030 にんげん動物園

角川書店 81/11

角川文庫 84/05


【評】 うな



●あの頃、梓はおっさんキラーだった……


 夕刊フジで連載されていた新聞エッセイ。

 これはイラストの山藤章二が固定で作家の方が一定期間で入れ替わっていく、というむしろ山藤章二がメインとなる定番コーナーの中島梓編である。動物をテーマに毎回小話を繰り広げている。というかだらだらと話した後に強引に動物にからめている話もちょいちょいある。

 この小話、散漫でわりとどうでもいいことだらけなのだが、しかし小娘感満載の梓の語りが妙に読ませるし、語り口は小娘丸出しなのに、池波正太郎だの柴田錬三郎だの内田百閒だのの、おっさん好きする作家作品について語る辺り、おっさんを蕩かすテクを感じる。その返す刀で一条ゆかりのトンデモ少女漫画『デザイナー』について語って笑いを取ったり『こまわり君』のお気に入りギャグについて語ったりと、このボーダーレスさがまさに中島梓の特性そのものだ。

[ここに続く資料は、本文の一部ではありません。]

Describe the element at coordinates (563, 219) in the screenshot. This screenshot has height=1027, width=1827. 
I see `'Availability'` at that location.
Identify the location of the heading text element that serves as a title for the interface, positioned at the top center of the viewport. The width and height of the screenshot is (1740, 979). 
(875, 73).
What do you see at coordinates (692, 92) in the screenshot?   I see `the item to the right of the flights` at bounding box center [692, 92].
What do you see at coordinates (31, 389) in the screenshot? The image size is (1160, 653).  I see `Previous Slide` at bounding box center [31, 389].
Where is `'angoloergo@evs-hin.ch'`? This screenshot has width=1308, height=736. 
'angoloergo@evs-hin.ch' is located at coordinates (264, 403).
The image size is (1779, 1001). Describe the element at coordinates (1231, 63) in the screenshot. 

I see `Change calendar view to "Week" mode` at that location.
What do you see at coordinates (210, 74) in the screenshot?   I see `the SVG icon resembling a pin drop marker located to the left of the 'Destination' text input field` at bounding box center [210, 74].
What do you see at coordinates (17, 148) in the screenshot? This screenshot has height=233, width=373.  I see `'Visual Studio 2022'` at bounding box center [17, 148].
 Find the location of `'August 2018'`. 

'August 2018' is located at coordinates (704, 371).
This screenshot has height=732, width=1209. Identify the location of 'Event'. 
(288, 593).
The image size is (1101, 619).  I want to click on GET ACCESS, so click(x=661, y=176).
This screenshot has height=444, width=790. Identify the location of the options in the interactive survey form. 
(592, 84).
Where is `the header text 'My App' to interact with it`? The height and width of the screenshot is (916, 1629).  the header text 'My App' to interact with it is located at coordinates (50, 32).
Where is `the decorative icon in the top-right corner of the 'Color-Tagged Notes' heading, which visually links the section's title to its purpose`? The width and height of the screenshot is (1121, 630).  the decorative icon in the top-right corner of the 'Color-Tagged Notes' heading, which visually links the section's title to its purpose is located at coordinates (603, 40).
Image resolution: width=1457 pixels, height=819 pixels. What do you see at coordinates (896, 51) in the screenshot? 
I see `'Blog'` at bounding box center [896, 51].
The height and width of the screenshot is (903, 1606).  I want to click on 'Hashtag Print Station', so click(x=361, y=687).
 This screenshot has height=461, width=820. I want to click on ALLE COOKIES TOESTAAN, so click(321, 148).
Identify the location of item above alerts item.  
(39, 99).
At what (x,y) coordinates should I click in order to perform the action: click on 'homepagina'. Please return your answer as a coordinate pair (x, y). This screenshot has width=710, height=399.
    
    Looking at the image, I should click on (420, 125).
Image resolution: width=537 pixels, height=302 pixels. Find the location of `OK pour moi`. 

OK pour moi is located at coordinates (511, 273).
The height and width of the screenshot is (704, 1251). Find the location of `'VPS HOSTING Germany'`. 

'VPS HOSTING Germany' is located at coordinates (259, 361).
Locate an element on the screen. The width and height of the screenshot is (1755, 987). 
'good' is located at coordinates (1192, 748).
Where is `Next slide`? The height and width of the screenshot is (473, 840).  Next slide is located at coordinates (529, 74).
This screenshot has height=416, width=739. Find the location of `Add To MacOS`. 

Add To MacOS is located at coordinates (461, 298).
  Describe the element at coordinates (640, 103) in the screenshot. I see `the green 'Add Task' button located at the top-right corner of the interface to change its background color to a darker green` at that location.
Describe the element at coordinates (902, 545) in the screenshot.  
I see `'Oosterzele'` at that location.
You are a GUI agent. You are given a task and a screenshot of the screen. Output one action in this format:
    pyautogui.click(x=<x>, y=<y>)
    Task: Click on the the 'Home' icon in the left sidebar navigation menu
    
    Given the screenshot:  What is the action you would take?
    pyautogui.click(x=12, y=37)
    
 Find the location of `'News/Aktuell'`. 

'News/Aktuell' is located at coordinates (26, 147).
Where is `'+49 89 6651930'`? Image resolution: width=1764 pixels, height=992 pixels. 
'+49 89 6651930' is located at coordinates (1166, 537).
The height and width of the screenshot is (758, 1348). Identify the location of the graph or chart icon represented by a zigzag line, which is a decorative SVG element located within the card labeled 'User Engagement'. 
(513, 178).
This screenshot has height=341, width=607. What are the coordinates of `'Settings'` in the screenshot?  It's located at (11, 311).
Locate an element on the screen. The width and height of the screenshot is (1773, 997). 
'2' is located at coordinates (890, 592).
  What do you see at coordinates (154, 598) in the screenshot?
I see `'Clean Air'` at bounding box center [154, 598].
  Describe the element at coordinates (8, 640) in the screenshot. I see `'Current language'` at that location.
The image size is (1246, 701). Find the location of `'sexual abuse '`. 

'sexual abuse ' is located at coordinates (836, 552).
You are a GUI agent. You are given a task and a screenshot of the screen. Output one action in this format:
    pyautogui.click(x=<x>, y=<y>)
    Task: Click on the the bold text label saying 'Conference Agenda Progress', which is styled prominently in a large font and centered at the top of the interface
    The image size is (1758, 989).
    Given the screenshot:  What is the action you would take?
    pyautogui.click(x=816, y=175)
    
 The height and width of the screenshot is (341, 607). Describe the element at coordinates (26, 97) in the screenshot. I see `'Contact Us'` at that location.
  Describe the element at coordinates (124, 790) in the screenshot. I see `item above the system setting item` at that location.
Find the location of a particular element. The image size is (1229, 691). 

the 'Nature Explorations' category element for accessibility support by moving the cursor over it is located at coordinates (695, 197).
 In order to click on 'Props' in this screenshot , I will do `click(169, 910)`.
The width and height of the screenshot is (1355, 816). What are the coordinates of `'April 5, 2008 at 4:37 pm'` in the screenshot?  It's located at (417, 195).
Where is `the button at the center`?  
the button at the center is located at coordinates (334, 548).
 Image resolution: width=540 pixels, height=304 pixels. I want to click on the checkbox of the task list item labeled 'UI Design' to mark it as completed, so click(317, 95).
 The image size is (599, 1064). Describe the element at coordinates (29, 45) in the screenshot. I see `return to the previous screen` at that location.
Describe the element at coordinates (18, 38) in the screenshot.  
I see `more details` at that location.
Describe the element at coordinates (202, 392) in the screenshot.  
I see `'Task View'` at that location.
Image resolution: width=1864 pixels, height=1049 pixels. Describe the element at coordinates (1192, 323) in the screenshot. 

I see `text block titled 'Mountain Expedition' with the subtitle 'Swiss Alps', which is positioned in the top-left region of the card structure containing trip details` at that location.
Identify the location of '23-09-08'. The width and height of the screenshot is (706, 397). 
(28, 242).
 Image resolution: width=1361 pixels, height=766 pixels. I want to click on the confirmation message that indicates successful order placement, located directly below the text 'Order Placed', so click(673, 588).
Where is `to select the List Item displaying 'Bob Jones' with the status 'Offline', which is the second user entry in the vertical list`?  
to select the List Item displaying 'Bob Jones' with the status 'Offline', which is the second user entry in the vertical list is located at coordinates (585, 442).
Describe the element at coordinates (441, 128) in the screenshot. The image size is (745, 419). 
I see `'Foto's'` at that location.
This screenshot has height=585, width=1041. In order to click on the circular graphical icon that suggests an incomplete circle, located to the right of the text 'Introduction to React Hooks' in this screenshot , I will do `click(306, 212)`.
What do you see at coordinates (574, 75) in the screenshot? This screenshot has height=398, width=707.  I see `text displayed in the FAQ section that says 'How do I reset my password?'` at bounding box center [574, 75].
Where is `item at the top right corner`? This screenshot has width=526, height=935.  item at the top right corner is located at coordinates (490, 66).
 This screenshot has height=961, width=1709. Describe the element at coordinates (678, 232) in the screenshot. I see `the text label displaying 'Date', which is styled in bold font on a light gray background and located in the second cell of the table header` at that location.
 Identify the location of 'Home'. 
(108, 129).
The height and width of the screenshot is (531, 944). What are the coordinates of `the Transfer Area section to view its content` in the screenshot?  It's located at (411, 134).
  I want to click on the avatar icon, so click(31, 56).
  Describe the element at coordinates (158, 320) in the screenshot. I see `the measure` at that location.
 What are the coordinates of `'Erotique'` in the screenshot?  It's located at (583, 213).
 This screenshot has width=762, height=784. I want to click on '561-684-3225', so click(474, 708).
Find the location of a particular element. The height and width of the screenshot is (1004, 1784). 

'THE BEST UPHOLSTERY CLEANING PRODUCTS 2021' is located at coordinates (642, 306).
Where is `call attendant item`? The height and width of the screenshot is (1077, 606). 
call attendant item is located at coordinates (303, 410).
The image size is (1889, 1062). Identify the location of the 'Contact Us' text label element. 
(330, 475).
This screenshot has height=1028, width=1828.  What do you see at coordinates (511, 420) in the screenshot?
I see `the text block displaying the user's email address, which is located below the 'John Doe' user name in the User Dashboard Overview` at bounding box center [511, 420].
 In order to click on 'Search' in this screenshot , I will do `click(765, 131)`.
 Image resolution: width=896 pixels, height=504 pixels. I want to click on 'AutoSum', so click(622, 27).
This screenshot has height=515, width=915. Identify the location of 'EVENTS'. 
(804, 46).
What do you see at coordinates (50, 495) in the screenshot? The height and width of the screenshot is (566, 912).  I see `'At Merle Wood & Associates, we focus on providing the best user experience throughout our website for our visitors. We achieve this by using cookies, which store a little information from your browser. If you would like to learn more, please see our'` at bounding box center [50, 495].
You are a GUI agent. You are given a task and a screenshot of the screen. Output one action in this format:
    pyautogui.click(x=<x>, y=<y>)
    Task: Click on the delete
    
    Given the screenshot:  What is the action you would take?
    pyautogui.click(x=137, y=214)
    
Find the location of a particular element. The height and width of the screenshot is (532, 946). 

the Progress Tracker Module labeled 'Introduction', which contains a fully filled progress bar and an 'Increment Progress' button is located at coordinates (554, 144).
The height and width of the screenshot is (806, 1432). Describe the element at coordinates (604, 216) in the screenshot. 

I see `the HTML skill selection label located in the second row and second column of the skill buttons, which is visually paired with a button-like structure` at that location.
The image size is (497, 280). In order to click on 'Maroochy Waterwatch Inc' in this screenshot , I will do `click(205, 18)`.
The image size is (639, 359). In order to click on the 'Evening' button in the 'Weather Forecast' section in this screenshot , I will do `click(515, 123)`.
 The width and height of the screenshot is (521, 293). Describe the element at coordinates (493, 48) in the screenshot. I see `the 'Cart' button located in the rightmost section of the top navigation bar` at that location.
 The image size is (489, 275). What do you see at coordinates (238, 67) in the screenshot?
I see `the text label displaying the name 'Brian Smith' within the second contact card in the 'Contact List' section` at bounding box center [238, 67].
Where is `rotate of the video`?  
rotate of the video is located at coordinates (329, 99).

 が、どうにも物足りない。一回毎のページ数が少ないから、妄想を暴走させたりしないままに次の回に行ってしまうのがその原因か。新聞連載ということもあり自制していた部分もあるのかもしれない。ホモネタとか。梓からホモを取ったらなにも残らないんだ……。


 あ、でも映画『復活の日』の草刈正雄とアメリカ軍人が可愛いって話はちゃんとしていた。

 いや、この前初めて観たんですけどね、唐突にホモいんですよこの二人。危険な場所にアメリカ軍人が一人で行くことになるんですけど、草刈正雄が自分も連れて行けというの。でもお前みたいなチビはダメって断ると、草刈正雄が殴りかかるの。でも米国さんガタイがいいから簡単にあしらわれて、でも正雄が何度殴られてもしがみついて粘るの。お前はドラえもん最終回(仮)ののび太かよって感じで。で、まあ最終的に二人で行くことになるんですけどね、その後、二人には涙のお別れもあって、本当にもうなんで唐突にホモいのかって気分になりましたね。その後、ヒロインと再会しても「いやでもお前ホモじゃん」くらいの気持ちになりますからね。


 すみません、この本と関係ないホモ話をしました。ともあれ、今作ではやたらめったら「私は原稿を上げるのが早い」「落とさない」と自慢しているのが微笑ましい。そしてそんな梓をイラストでからかうようにしてあしらっている山藤さんもまた微笑ましい。梓の似顔絵がまた、ビーバーみたいなげっ歯類顔で「愛嬌のある可愛いブス」という感じで梓っぽく仕上がっているんだよね。山藤章二はやはり似顔絵うまい。

 気鋭の若手女史が、業界の古狸と戯れている姿を楽しむ、そんなエッセイ本でした。いまとなっては「この頃の梓、業界の寵児だったんだなあ、伸びると思われてたんだろなあ」という感じが切なくなってしまう。